Antonio Granata è stato protagonista del rinnovato debutto del modulo 4-2-3-1 nel derby di Foggia ed avrebbe potuto cambiare il destino del match di Avellino con la traversa timbrata: “Siamo arrabbiati “positivamente”. Non siamo usciti da Avellino con una brutta prestazione, anzi: abbiamo offerto la reazione giusta- commenta- Affrontare due trasferte di fila è complicato, soprattutto contro formazioni che stanno operando molto bene. Per noi deve essere uno stimolo in più il fatto che siamo reduci dalla sconfitta contro gli irpini con la consapevolezza intatta di essere un gruppo coeso, convinto e compatto. Dobbiamo solo portare avanti le idee della società, sviluppare e perfezionare i concetti del mister, ribadire la nostra identità, insistere sulla nostra strada.
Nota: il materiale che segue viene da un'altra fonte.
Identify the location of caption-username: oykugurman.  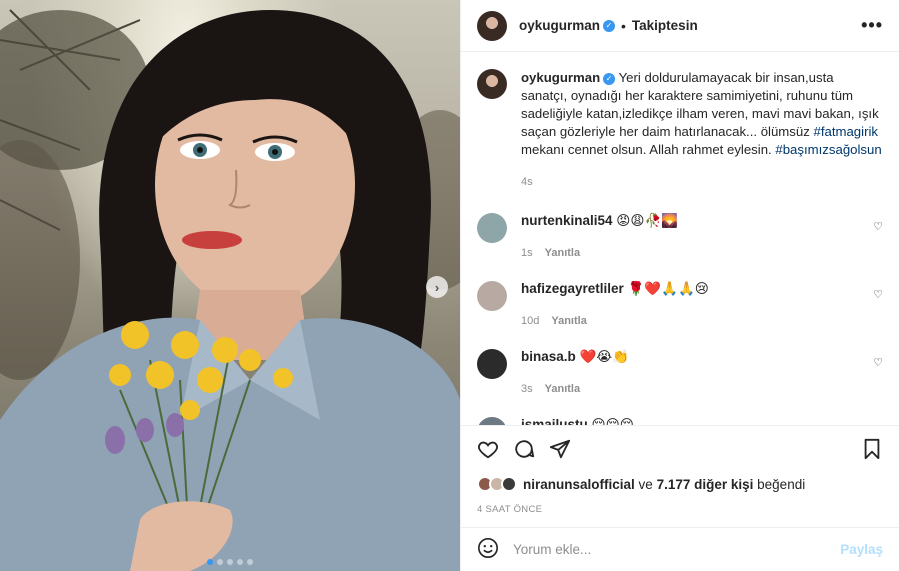
(560, 78).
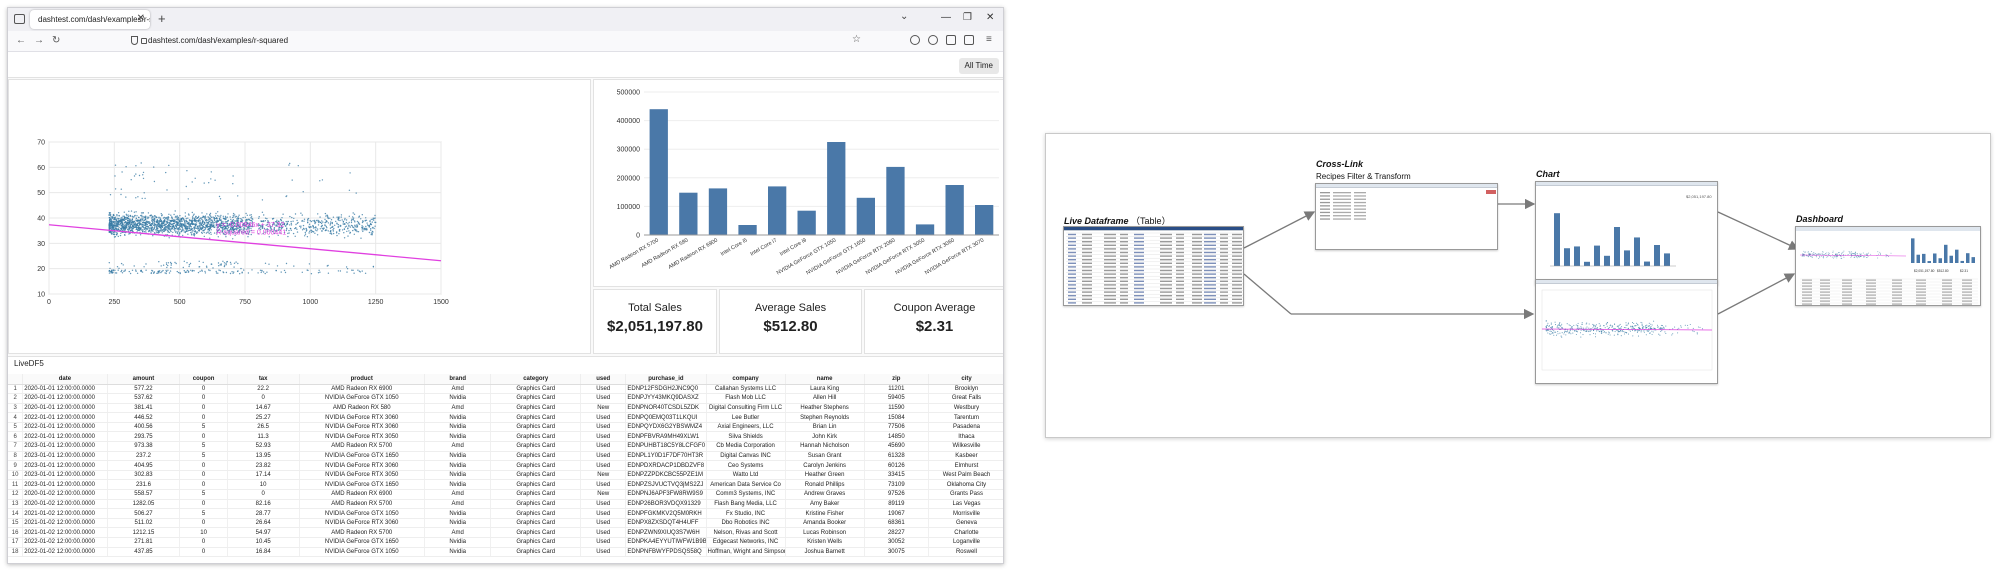 Image resolution: width=2000 pixels, height=573 pixels. What do you see at coordinates (825, 476) in the screenshot?
I see `table-cell: Heather Green` at bounding box center [825, 476].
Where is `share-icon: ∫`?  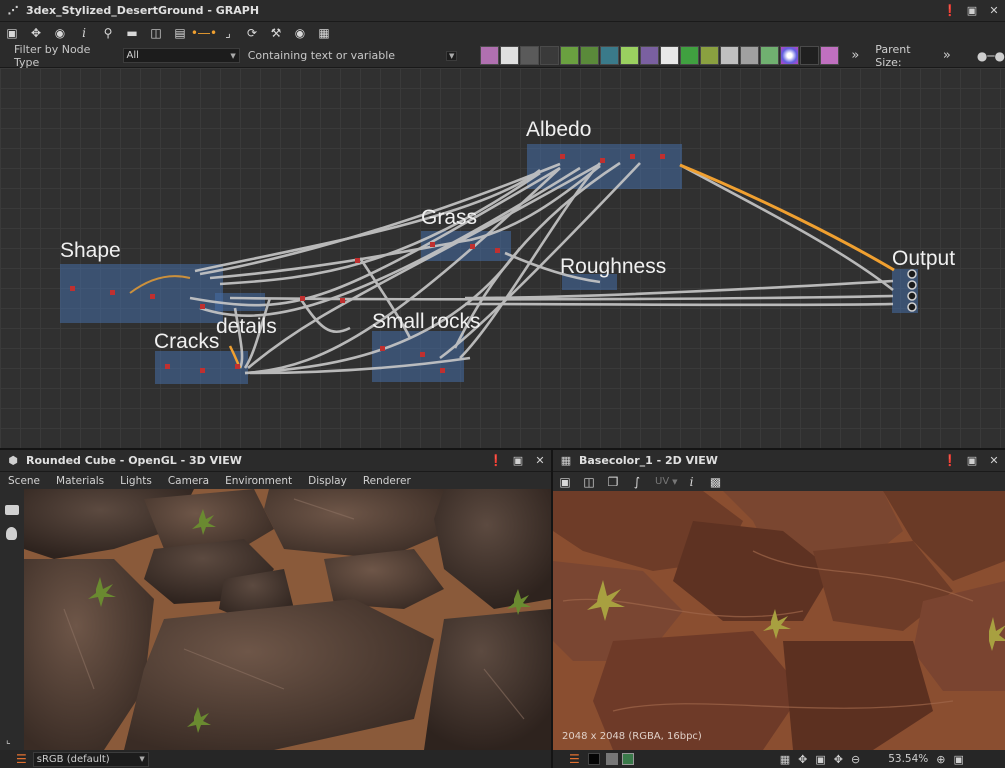
share-icon: ∫ is located at coordinates (637, 482).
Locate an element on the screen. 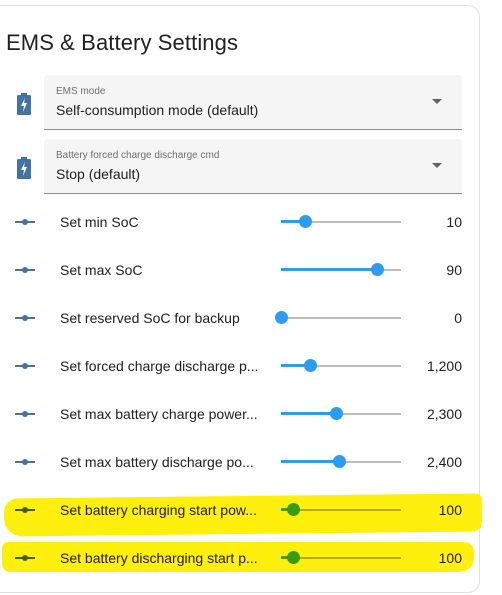 The image size is (502, 595). select-row-ems-mode: EMS mode Self-consumption mode (default) is located at coordinates (240, 102).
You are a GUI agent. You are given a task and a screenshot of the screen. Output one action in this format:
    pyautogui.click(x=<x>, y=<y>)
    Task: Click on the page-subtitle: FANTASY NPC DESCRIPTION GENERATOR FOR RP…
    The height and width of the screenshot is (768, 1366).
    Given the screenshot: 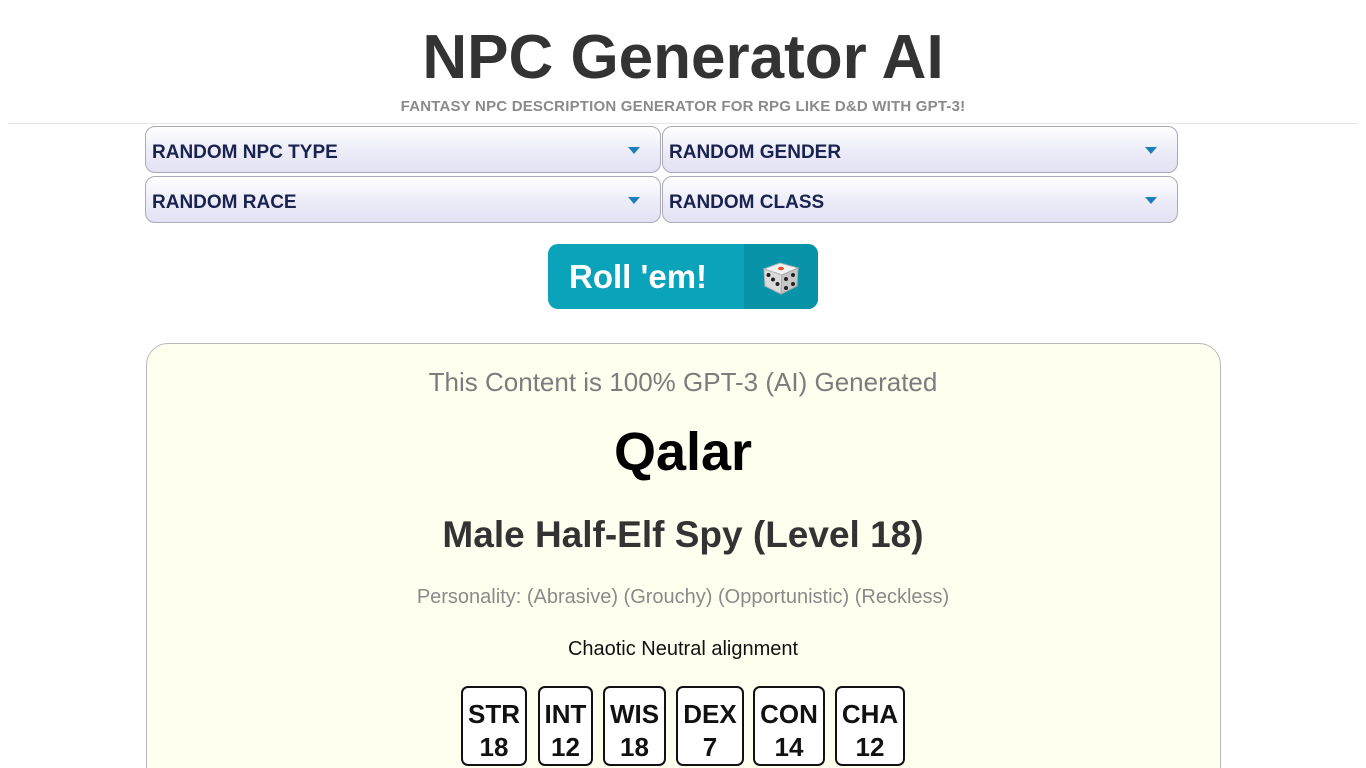 What is the action you would take?
    pyautogui.click(x=683, y=106)
    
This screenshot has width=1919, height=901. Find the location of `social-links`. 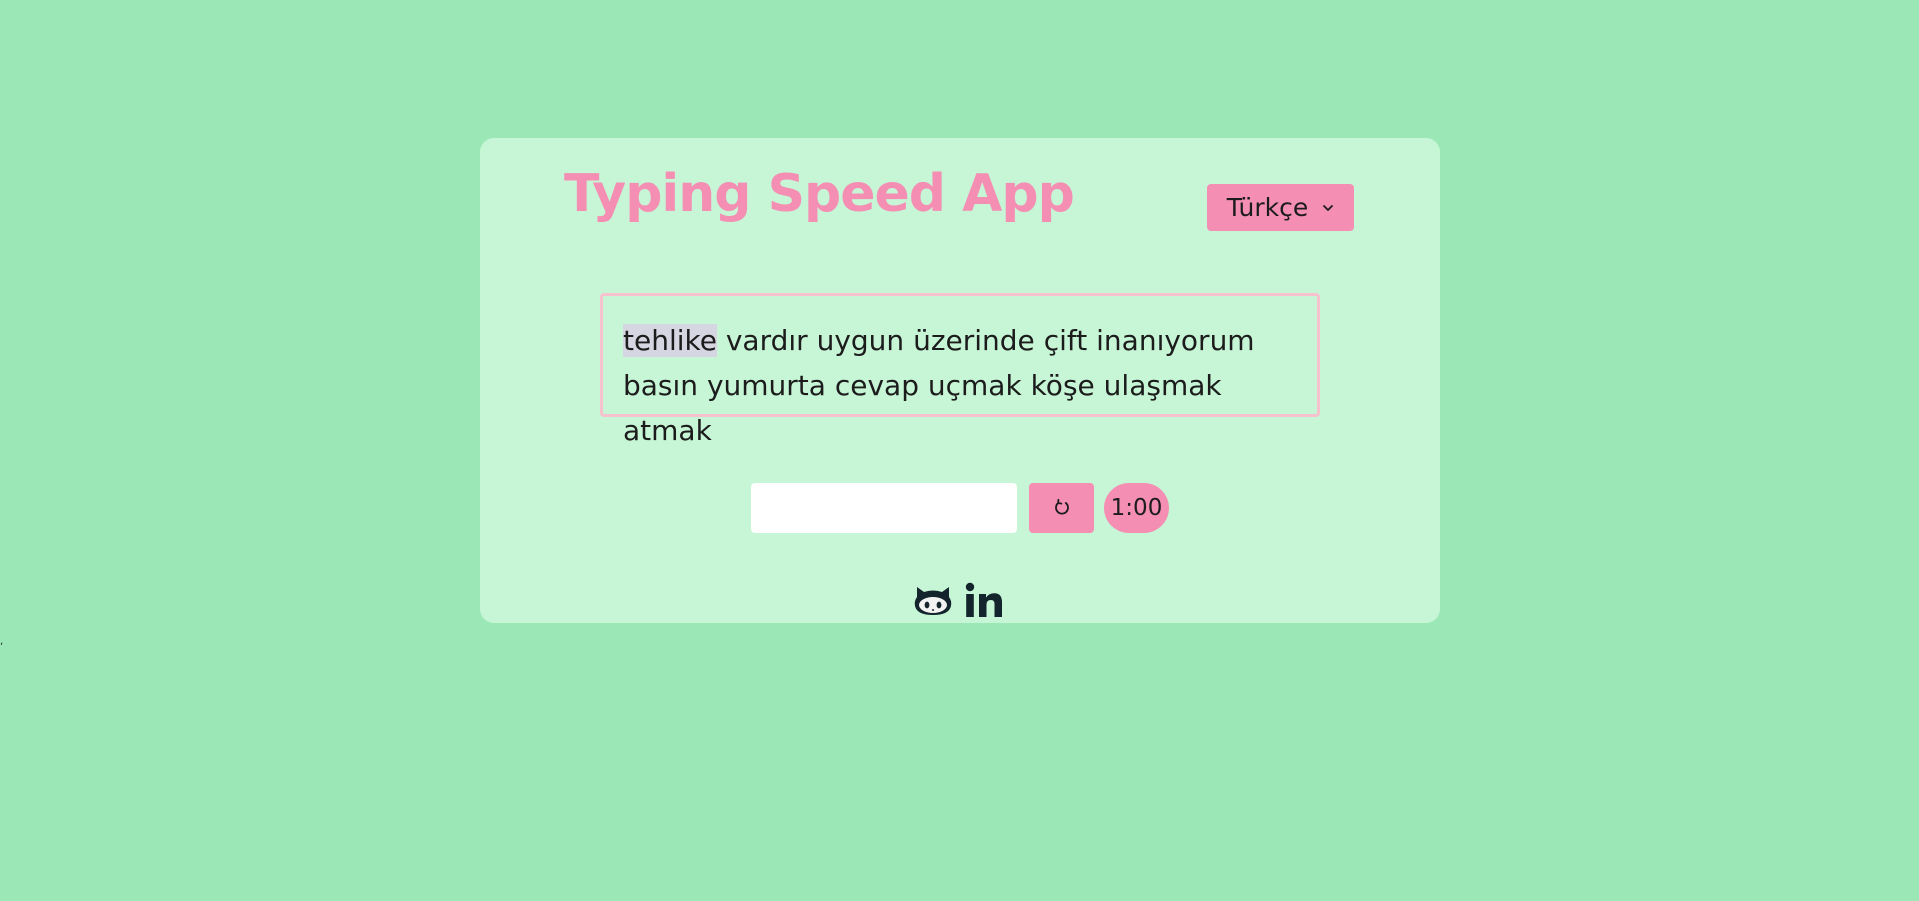

social-links is located at coordinates (958, 600).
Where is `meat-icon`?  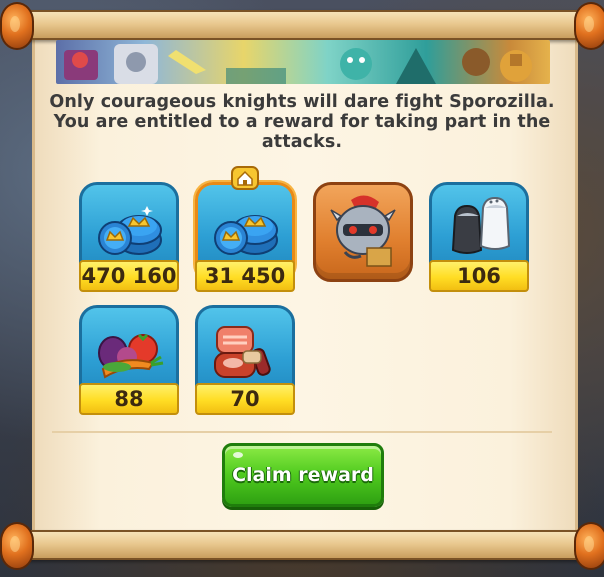
meat-icon is located at coordinates (242, 352).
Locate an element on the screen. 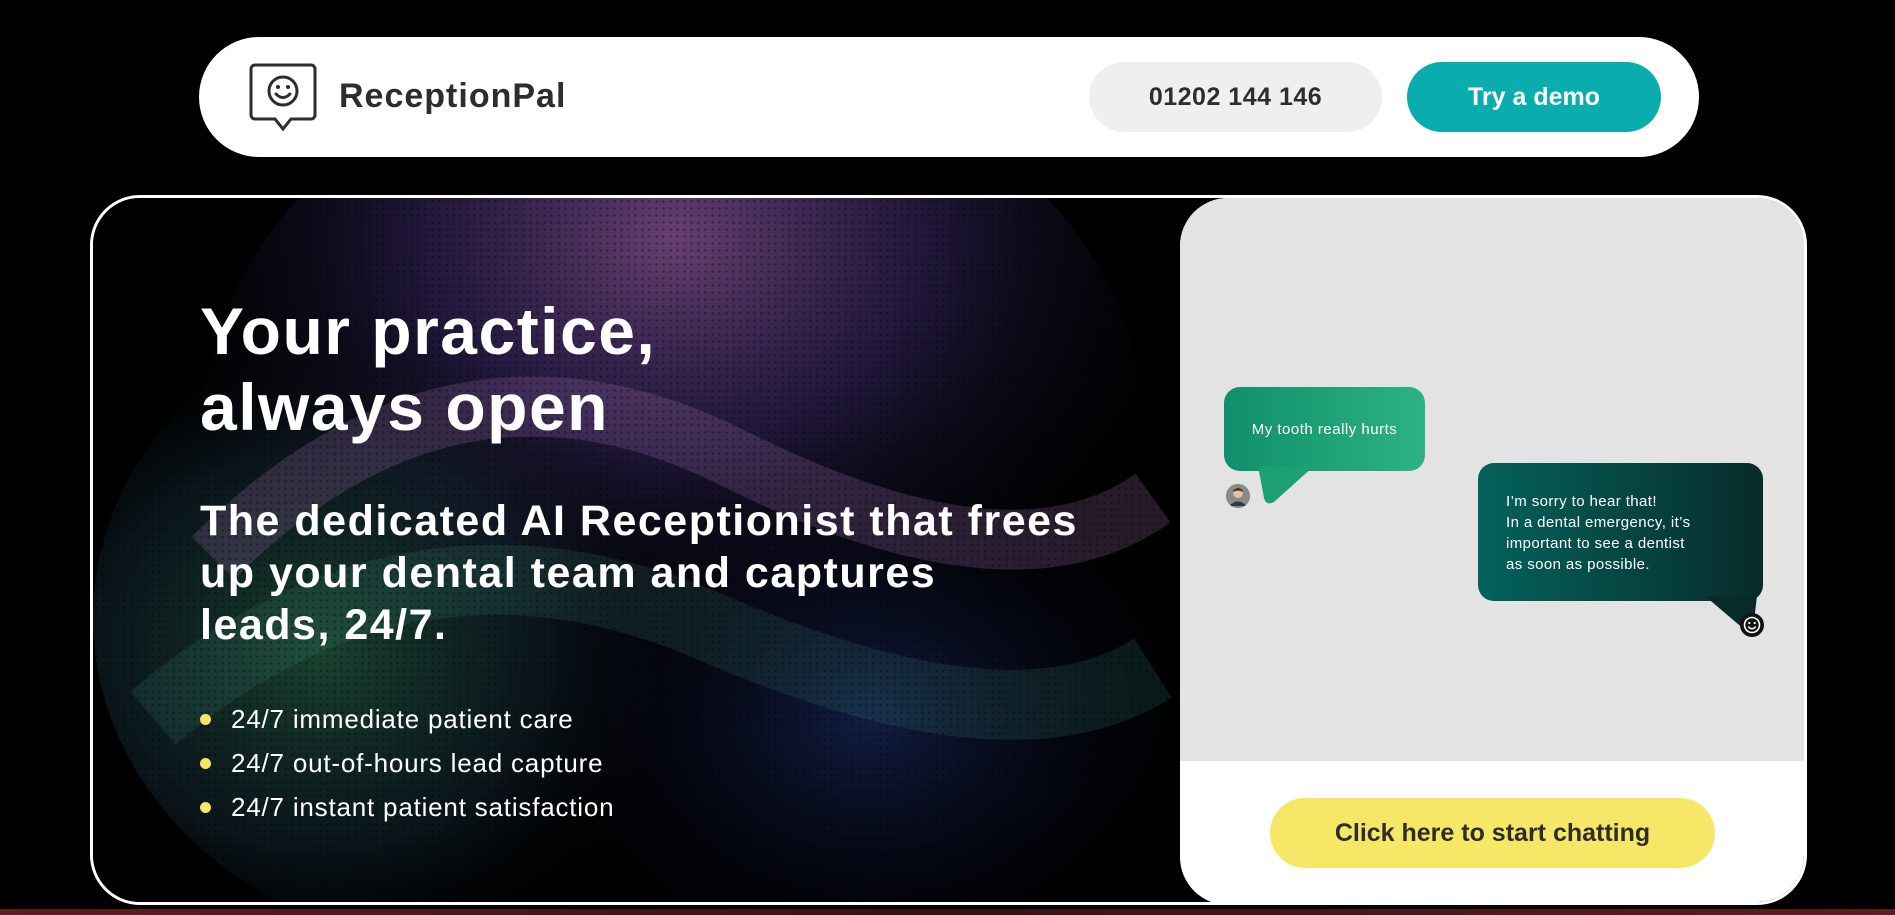 Image resolution: width=1895 pixels, height=915 pixels. top-navigation-bar: ReceptionPal 01202 144 146 Try a demo is located at coordinates (949, 97).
E provare a vincerle tutte! Il futuro ci rivelerà la nostra destinazione”. I rossoblu saranno di scena a Monopoli, contro una formazione organizzata e ricca di pedine interessanti, fra cui l’attaccante Starita, arroccatosi ai vertici della classifica marcatori: “Imposterà la manovra per vincere, confidando nel sostegno del pubblico – spiega Granata- Dall’altra parte però ci siamo noi: sappiamo che da Taranto ci sono tutti e ci aiuteranno in qualsiasi modo, anche solo col pensiero. Mi aspetto un avversario abbastanza cattivo, credo che l’incontro possa svilupparsi sul piano fisico. Abbiamo le qualità per dare fastidio”. “Siamo consapevoli che bisogna difendere tutti insieme, il sacrificio della linea degli attaccanti è essenziale- chiosa- La nostra squadra sta dimostrando di essere molto brava ad assimilare queste strategie. In ogni partita ci sono varie situazioni, vari periodi: dobbiamo essere concentrati, approcciare con le giuste indicazioni e garantire il massimo, intuendo ogni momento”.